→ THE PROBLEM
Return the tail of the records exactly, starting from the line containing "Given: Click the Gradle" and ending with the final line.
====
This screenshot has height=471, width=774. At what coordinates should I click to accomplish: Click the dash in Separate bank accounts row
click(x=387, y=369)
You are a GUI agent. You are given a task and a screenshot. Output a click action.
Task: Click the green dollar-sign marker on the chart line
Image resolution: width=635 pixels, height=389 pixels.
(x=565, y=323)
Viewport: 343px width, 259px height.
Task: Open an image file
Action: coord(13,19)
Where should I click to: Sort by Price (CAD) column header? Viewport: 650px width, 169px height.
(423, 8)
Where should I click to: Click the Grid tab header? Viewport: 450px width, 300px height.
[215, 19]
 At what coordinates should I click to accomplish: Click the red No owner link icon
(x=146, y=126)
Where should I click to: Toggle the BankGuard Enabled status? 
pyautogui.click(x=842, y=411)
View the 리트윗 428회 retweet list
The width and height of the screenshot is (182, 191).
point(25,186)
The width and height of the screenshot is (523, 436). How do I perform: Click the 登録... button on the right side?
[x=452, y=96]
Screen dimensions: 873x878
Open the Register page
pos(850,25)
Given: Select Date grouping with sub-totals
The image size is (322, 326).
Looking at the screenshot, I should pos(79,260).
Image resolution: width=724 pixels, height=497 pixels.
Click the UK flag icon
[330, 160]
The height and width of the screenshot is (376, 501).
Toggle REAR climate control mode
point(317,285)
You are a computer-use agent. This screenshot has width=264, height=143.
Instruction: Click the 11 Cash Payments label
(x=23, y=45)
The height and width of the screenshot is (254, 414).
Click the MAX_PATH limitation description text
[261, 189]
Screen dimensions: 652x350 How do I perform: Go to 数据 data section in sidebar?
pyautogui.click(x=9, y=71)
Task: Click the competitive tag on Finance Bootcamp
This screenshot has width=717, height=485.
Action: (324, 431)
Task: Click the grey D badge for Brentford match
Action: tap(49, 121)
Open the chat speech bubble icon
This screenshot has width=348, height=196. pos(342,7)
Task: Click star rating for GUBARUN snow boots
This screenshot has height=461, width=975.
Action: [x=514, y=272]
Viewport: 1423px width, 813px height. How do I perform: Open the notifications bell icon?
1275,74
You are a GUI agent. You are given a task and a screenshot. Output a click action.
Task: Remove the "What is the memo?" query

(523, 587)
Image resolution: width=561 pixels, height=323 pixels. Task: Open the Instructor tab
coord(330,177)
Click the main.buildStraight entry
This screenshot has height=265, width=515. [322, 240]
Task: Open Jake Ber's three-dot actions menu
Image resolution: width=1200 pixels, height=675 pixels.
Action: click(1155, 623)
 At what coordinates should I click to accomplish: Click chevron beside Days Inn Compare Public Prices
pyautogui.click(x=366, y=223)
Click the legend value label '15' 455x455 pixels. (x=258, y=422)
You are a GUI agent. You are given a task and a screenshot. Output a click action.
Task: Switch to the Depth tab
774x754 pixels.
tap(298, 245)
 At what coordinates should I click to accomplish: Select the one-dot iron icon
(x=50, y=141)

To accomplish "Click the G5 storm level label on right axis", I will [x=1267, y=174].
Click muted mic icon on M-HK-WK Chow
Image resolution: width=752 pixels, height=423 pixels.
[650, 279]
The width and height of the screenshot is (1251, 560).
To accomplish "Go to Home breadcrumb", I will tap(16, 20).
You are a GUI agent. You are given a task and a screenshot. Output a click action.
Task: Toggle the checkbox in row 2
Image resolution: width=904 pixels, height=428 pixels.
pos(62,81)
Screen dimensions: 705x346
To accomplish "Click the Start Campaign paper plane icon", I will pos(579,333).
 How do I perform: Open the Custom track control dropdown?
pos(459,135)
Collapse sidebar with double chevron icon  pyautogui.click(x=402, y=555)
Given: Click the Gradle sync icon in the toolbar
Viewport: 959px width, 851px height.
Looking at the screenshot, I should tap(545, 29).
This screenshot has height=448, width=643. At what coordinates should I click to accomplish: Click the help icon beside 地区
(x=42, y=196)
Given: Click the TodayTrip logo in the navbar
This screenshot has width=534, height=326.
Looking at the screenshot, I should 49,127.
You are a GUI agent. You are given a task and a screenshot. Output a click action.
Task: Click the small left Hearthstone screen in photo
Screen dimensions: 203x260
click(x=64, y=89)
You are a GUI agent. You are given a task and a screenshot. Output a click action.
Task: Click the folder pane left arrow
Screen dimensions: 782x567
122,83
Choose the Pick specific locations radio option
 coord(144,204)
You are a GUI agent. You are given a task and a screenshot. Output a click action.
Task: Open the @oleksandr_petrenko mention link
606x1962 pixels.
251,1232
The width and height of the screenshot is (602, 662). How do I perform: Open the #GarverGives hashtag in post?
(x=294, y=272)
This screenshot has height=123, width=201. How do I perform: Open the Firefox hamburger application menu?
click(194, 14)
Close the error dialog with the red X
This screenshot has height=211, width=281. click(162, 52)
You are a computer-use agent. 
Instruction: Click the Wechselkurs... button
====
→ ANSWER TO THIS EXERCISE
Given: Click the Gradle sync icon in the toolbar
Viewport: 959px width, 851px height.
Looking at the screenshot, I should tap(545, 29).
This screenshot has height=448, width=643. At what coordinates should I click to accomplish: Click the help icon beside 地区
(x=42, y=196)
Given: Click the TodayTrip logo in the navbar
This screenshot has width=534, height=326.
Looking at the screenshot, I should 49,127.
You are a GUI agent. You are given a task and a screenshot. Output a click action.
Task: Click the small left Hearthstone screen in photo
Screen dimensions: 203x260
click(x=64, y=89)
You are a GUI agent. You are given a task and a screenshot. Output a click action.
Task: Click the folder pane left arrow
Screen dimensions: 782x567
122,83
Choose the Pick specific locations radio option
 coord(144,204)
You are a GUI agent. You are given a task and a screenshot. Output a click action.
Task: Open the @oleksandr_petrenko mention link
606x1962 pixels.
251,1232
The width and height of the screenshot is (602, 662). How do I perform: Open the #GarverGives hashtag in post?
(x=294, y=272)
This screenshot has height=123, width=201. How do I perform: Open the Firefox hamburger application menu?
click(194, 14)
Close the error dialog with the red X
This screenshot has height=211, width=281. click(162, 52)
You are a computer-use agent. 
Instruction: Click the Wechselkurs... button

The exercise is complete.